Abstract

African American scholar activists inform us that despite their experiences, African Americans viewed education as “the key for black freedom” (Williams & Ashley, 2007, p. xiii). Through education, African Americans were educated to advance their freedom and develop better churches, businesses, institutions of education, and political and social groups. Beginning with enslavement, enslaved Africans risked their lives to learn how to read and write, while free Blacks in the north sought to establish their own schools. From the Civil War till today, African Americans have fought and challenged segregation, fought for the right for their story to be told in schools, and fought to make sure their children from K-12 to college received equal education.
Black Intellectual Thought in Education brings into light the scholar activist work of Anna Julia Cooper, Carter G. Woodson, and Alain LeRoy Locke, who have been left out of mainstream literature but discussed widely in Black/African American Studies. Copper, Woodson, and Locke are only three of the many African Americans who sought to provide children with an equal education, who believed that African American children could succeed. They are joined by scholar activists such as Mary McLeod Bethune, Charles L. Reason, Fanny Jackson Coppin, Mordecai Johnson, Benjamin Mays, W. E. B. DuBois, Horace Mann Bond, George Washington Carver, Hallie Quinn Brown, Virginia Randolph, Patrick Headly, Marva Collins, and Barbara Sizemore. Each of these contributions has been missing from the discussion of education. I applaud the authors for opening the door for a discussion on Black intellectual thought in education.
Grant, Brown, and Brown address how courage, oppression, and resistance lead African American scholar activists to focus on education and how they sought to make sure children in the community received the best education they could. They address how these African American scholar activists’ works relate to what is happening in education today.
In providing a discussion on Copper, Woodson, and Locke, the authors offer us an overview of their lived experiences, involvement in the community, and how these experiences had an effect on their philosophy of education and their contributions to education. Both Copper and Woodson’s parents had been slaved, they each attended school at an early age, pursued a college education, taught at higher education institutions, traveled to/or studied in Europe, and all received doctorate degrees. Likewise, they all have written books that are classics within the field of Black/African Studies.

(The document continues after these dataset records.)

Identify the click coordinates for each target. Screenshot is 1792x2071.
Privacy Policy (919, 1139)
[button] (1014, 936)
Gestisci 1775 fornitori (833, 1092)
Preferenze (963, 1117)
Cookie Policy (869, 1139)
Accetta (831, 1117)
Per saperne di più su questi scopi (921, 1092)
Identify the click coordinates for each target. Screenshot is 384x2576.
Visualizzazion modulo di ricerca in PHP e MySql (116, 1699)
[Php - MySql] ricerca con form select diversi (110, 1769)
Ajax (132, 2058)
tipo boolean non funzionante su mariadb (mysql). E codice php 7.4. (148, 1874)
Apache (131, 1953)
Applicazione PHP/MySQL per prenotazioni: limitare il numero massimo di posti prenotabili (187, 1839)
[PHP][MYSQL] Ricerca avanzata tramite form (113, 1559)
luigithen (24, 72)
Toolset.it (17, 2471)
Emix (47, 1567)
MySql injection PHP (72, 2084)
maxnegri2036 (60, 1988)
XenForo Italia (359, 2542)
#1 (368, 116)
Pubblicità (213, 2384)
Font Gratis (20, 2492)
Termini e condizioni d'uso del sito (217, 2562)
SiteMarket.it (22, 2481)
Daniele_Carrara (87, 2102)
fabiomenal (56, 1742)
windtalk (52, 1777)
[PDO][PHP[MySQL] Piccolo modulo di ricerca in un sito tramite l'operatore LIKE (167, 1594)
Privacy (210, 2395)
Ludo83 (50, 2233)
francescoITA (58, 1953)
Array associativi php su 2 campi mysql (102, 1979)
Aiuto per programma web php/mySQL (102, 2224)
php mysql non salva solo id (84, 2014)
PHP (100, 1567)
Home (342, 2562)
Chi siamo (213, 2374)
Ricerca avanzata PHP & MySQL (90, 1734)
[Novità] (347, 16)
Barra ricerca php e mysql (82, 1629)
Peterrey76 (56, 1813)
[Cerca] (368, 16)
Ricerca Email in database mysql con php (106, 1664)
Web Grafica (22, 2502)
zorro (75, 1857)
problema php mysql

As the authors state, the absence of the work of Cooper, Woodson, Locke, and other scholar activists of color has left a “vacuous hole” that must be filled. The work of Cooper, Woodson, and Locke demonstrated their commitment to humanity, understanding the function and capacity of democracy and citizenship, the African American civic consciousness, and racial uplift. Through their work, they acknowledge that as African Americans obtain education and knowledge they would be able to “function and redress the race problem” (p. 174). Exploring their work today is related to discussion currently going on within the field of education regarding curriculum and pedagogy. Their work addresses and offers some understanding to the Black Lives Matter movement today, and the need for a truly inclusive curriculum.
Black Intellectual Thought is a timely book and one that should be required reading for adult education, higher education, teacher education, philosophy of education, history of education, and leadership in education. Grant, Brown, and Brown have opened the door for faculty to include more work about African American scholar activists. Not only should we include their work but we should also encourage students to explore the discipline of African American Studies, integrate some of the concepts in African American Studies into their research, and continue to build on the research foundation laid by Cooper, Woodson, and Locke.